Edição de 1946 da Revista do Globo elencou “normas de comportamento” para pretendentes daquela época
Nos atuais “tempos modernos”, eivados de distopias, especialmente no que se refere ao comportamento de alguns adultos, e muitos jovens, esperar atenção e delicadeza na observação de regras de etiqueta talvez seja exigir demais. Embora, no passado, certas condutas tenham sido adotadas com exemplar êxito, tudo indica que o individualismo, agora reinante, já não comporta, infelizmente, um mínimo de boa educação. Uma reportagem da Revista do Globo, de 12 de outubro de 1946, nos oferece uma boa referência das preocupações de então. Diz a matéria:
“A conduta social deve se refletir na conversação, nos gestos e, de um modo geral, nas ações de cada um. Uma simples palavra que destoe ou um gesto menos dominado, muitas vezes, são o bastante para determinar mal-entendidos nas relações sociais. Cultivar as boas maneiras traz em si um duplo valor. Por um lado, encanta e conquista a amizade dos que nos rodeiam. Por outro lado, ajuda-nos a conseguir aquilo que outros, justamente por ignorar a etiqueta, jamais poderão alcançar. Seguir um código de conduta resulta em múltiplas vantagens, tanto para os homens como para as mulheres. É um modo de elevar a educação, e esta não distingue sexo.
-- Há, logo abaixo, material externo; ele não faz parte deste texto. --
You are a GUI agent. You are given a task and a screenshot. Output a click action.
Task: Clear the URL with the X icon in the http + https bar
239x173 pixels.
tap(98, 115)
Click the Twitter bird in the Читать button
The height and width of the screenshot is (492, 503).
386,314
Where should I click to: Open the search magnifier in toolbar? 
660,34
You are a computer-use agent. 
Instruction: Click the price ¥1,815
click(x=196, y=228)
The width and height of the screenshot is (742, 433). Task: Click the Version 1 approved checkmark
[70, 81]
Quando o homem deve tirar o chapéu? Na rua, a quem cabe a iniciativa do cumprimento? Tirar o chapéu é uma das mais elementares demonstrações de gentileza do homem. Esse gesto é indicado em inúmeras circunstâncias. Por exemplo: no ato de devolver um objeto que tenha caído no chão. Indispensável também ao ceder o lugar no bonde ou em qualquer outro veículo coletivo. Quanto ao cumprimento, este deve partir da moça. De que lado deve o homem caminhar na calçada em companhia de uma dama?
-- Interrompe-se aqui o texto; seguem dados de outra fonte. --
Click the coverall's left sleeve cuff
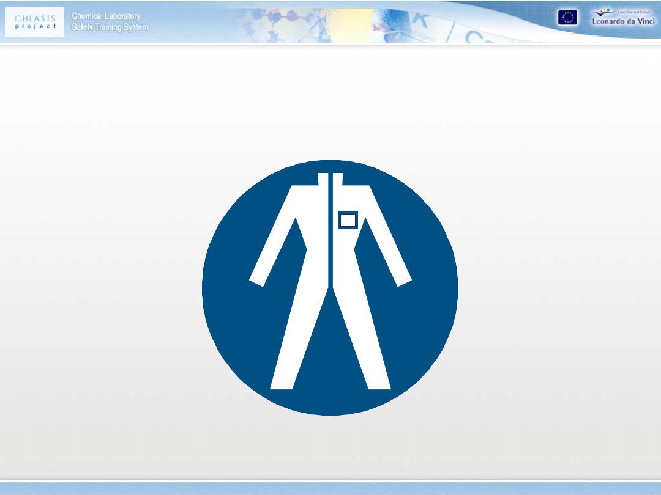click(x=257, y=281)
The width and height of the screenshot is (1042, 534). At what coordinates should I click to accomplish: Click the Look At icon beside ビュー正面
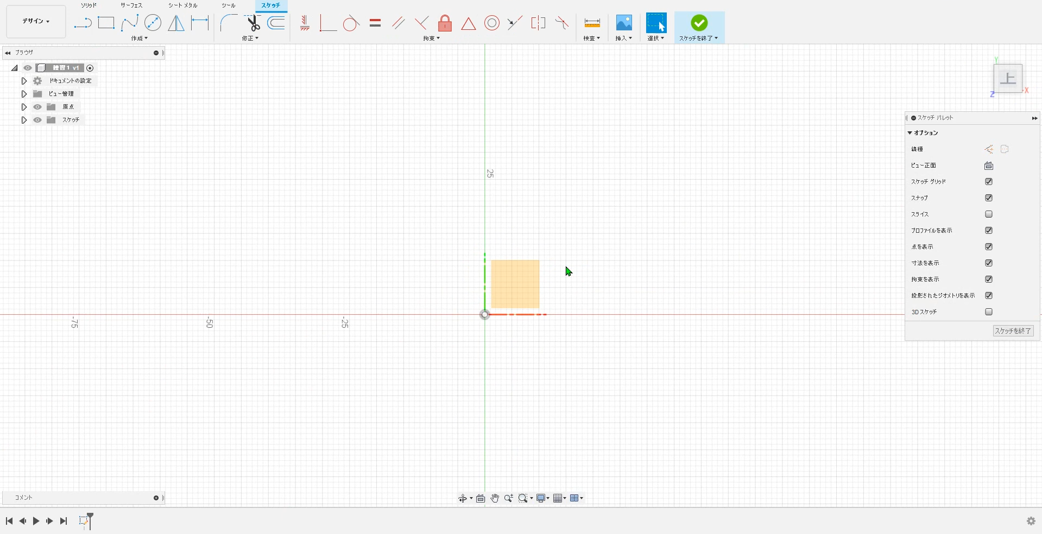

A regra é tão antiga quanto atual: o cavalheiro reserva sempre o ‘lado de dentro’ para a moça, no sentido de protegê-la. Proteção talvez excessiva, mas de bom tom. Atenção: sem puxar pelo braço e sem palmadinhas no ombro, entenderam? Quem deve saltar primeiro do automóvel? De qualquer veículo, sempre o homem. Até porque ele deve ajudar a dama. Sem segurar a mão da moça o cavalheiro estende a sua para que ela possa apoiar com segurança seu cotovelo na mão dele. No restaurante, quem encomenda os pratos? O rapaz, é claro! Isso após discutirem discretamente suas preferências. Escolhida a mesa, a dama aguarda, em pé, o rapaz empurrar a cadeira enquanto ela senta. É correto colocar os cotovelos sobre a mesa? Jamais! Não há necessidade disso. Pode recusar uma repetição? Você não é obrigada a se empanturrar contra a vontade.
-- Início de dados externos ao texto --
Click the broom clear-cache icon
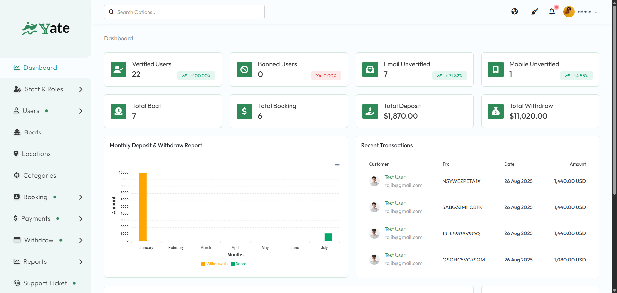 [x=534, y=12]
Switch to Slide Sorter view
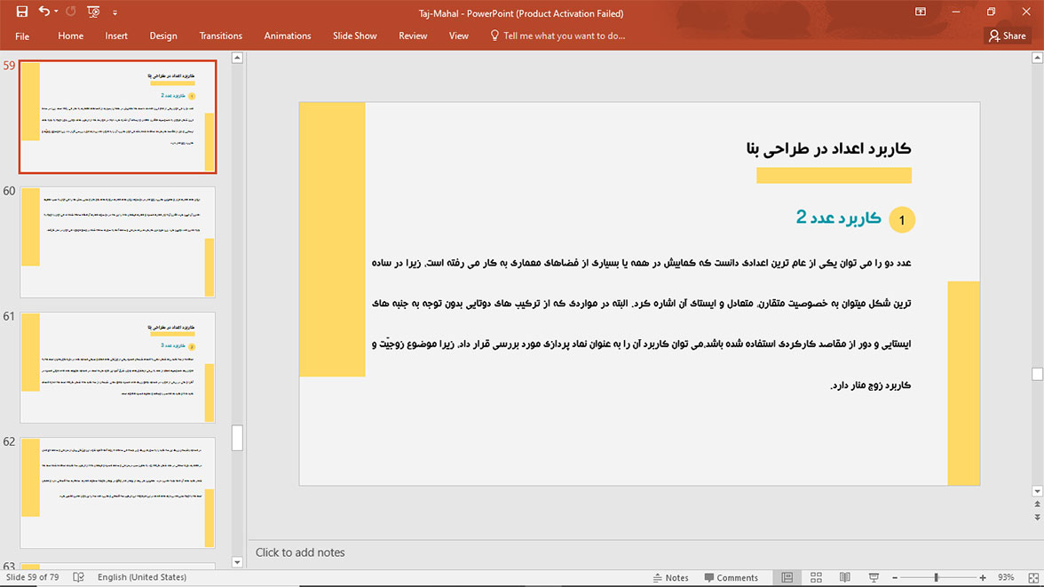This screenshot has width=1044, height=587. click(816, 577)
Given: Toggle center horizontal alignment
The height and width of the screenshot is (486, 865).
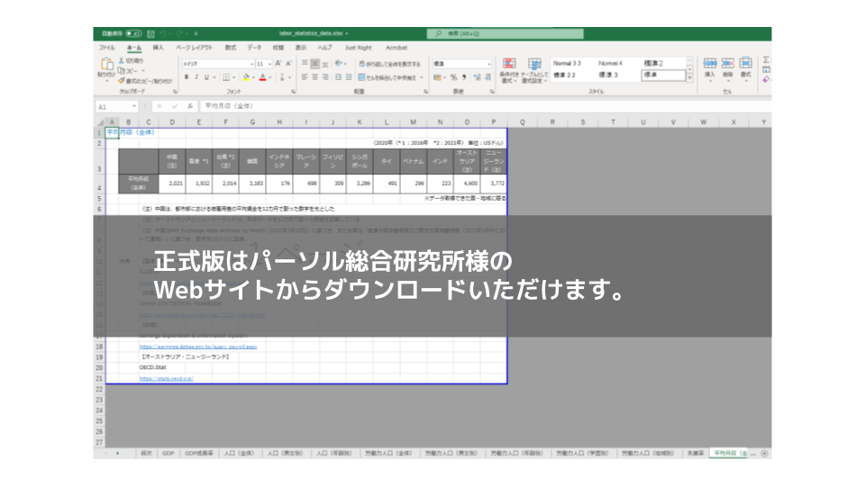Looking at the screenshot, I should coord(316,77).
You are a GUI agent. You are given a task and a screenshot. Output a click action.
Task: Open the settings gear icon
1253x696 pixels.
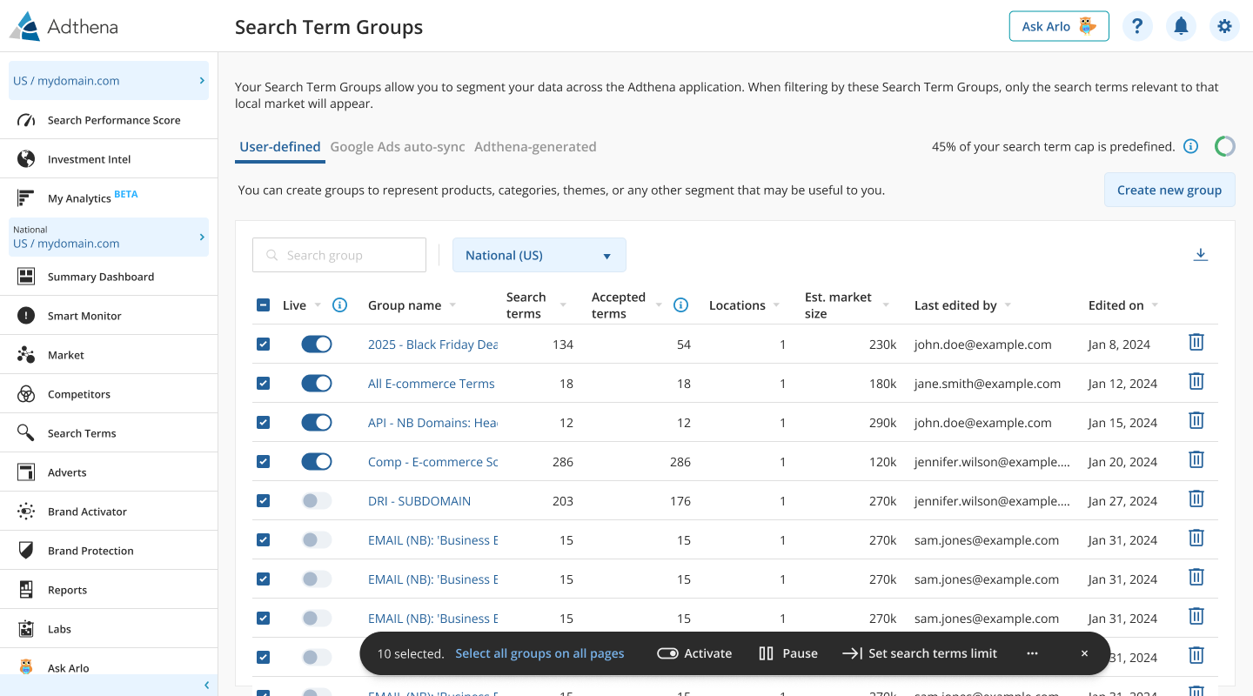(x=1224, y=26)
Qual presente deve a moça aceitar do rapaz com quem não tem compromisso? O presente é sempre ‘uma revelação’. Cuidado, muito cuidado. Joias, ou qualquer roupa íntima (meias, por exemplo), em hipótese alguma. Quando muito, lenços. Livro, é fino e útil. Flores, lírico, e por isso mesmo pouco perigoso. Deve a moça telefonar ao rapaz com quem passeou no dia anterior? Esse é um ponto de máxima atenção. Qual o modo mais rápido de perder um namorado? Por incrível que pareça: ‘telefonando ao rapaz’. É quase certo que os homens não gostam de ‘perseguição’. Melhor esperar.
Deve a moça agradecer ao rapaz, pelo fato de haver tido um companheiro no seu passeio? Sim, este agradecimento não pode deixar de ser feito. Fórmulas convencionais, tipo: ‘obrigado por ter saído comigo’, devem ser evitadas. Há infinitas maneiras de exprimir o sentimento de gratidão. Detalhe: o jovem não deve ser importuno, prolongando a conversa na porta ou portão. Se a companhia foi boa, isso não significa que se vá prendê-la a mais não poder. Não custa esperar pela outra vez…”
É certo que, com o passar do tempo, a gente quer que tudo mude e evolua. Sem a formalidade (hipocrisia?) do passado, as relações podem ser mais francas e sinceras. As mudanças só não precisam ser, necessariamente, rumo ao desrespeito. O ruim sempre será pior. É ou não é?